## INFORMATION SHOWN
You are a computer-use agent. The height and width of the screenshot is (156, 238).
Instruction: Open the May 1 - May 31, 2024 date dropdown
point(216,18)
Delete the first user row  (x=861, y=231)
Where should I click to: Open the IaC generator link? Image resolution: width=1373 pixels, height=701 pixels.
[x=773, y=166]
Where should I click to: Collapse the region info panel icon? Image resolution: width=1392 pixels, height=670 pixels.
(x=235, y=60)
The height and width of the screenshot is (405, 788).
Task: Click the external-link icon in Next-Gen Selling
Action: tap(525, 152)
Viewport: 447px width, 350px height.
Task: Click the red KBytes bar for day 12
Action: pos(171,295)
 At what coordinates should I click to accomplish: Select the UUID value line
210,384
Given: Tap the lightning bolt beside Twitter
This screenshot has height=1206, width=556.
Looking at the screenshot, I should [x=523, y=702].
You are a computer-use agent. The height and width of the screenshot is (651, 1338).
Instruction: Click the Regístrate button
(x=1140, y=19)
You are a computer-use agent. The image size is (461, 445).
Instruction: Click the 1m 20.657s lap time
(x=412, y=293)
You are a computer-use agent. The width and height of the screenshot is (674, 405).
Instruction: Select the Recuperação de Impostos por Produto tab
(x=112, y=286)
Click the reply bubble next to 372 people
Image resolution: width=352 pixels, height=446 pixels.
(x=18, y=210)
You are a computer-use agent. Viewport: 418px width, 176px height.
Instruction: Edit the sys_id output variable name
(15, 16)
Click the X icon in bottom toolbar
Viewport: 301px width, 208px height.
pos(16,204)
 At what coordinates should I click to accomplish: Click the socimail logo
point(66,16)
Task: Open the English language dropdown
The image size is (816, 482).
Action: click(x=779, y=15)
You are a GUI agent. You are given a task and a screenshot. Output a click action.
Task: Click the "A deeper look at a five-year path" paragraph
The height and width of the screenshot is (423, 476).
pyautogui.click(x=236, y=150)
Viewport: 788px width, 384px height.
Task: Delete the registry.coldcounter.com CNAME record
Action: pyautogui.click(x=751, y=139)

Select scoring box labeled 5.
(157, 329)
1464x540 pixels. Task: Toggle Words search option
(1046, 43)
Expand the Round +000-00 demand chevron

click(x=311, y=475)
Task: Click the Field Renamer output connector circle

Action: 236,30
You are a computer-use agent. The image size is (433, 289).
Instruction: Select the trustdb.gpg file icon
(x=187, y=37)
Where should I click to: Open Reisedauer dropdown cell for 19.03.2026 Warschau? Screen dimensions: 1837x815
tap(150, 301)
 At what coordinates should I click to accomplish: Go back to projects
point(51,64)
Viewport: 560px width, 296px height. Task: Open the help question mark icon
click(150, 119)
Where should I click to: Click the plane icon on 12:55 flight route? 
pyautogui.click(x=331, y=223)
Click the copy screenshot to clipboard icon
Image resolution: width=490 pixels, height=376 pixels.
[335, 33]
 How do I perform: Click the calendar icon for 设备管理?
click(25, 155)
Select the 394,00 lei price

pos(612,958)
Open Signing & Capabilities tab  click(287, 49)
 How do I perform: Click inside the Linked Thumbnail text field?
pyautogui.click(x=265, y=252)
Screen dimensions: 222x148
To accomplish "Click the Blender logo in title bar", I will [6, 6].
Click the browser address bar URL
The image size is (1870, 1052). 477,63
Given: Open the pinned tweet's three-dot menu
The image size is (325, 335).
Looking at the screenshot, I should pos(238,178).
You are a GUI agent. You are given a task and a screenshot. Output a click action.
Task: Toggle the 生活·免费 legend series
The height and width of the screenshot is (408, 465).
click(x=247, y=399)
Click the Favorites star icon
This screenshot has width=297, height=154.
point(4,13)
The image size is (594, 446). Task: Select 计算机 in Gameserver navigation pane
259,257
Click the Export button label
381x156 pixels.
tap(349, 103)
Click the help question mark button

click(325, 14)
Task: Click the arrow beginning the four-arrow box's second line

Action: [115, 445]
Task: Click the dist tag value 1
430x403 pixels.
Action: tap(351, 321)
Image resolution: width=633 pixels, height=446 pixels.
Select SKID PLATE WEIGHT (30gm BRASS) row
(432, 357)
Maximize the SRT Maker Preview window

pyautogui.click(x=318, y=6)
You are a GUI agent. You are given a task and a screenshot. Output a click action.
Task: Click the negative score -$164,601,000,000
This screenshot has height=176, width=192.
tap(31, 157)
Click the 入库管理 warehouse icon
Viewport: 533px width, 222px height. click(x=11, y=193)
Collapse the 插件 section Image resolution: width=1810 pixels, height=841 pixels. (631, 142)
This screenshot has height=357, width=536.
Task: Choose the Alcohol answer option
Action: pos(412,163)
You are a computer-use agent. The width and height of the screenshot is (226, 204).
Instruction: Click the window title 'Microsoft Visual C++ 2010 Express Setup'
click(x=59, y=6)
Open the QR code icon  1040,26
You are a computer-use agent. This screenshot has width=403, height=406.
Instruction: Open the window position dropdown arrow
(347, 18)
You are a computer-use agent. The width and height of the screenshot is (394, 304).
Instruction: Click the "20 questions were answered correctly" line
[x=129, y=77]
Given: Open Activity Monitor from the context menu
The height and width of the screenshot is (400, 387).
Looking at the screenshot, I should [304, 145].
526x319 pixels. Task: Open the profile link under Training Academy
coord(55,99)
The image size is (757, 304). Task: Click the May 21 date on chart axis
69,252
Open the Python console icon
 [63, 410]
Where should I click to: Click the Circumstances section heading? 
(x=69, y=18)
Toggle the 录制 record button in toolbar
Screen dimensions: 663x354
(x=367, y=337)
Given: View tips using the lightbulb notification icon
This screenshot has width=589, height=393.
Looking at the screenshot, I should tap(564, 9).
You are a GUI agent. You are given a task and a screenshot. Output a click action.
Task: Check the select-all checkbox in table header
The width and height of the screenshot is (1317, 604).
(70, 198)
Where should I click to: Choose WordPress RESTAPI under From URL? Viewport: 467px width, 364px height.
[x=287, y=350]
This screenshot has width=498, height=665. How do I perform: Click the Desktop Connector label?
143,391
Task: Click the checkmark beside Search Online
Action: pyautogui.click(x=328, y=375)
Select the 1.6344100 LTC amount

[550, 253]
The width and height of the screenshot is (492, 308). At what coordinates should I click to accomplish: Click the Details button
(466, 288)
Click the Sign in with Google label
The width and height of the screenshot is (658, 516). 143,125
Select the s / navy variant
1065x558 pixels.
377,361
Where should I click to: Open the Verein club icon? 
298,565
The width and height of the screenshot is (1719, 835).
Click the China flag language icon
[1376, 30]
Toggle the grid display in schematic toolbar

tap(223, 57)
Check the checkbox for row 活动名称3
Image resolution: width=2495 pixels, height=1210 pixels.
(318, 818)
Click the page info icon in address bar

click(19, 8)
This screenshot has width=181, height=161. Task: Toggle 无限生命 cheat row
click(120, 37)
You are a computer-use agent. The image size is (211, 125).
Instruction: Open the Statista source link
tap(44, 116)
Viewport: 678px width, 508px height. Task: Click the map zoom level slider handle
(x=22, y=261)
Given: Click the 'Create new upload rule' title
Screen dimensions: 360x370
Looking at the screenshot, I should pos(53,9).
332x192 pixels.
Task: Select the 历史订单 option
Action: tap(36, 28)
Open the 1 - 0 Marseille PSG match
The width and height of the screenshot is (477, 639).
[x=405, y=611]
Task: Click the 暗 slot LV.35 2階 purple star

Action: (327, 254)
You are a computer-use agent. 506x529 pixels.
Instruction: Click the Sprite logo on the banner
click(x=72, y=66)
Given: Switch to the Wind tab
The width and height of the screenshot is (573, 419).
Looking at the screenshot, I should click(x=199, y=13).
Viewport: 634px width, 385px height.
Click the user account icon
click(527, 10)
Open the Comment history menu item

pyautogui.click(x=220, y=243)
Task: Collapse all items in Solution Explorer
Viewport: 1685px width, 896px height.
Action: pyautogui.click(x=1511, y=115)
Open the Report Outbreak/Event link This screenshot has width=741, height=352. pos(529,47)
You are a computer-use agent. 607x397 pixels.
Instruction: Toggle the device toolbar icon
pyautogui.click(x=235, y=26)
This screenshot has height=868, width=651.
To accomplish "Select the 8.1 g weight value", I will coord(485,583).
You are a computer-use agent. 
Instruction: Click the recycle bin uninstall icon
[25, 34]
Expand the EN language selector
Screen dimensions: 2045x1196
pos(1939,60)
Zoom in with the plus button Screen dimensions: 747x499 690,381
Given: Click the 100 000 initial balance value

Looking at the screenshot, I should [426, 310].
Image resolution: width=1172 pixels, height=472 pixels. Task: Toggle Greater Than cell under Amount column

## DIRECTION
Rewrite the lines that begin at the one containing "Given: Open Activity" and stop after the one containing "coord(55,99)", putting "account" in place of "profile" and leaving everything else as it is.

## THE OUTPUT
Given: Open Activity Monitor from the context menu
The height and width of the screenshot is (400, 387).
Looking at the screenshot, I should [304, 145].
526x319 pixels. Task: Open the account link under Training Academy
coord(55,99)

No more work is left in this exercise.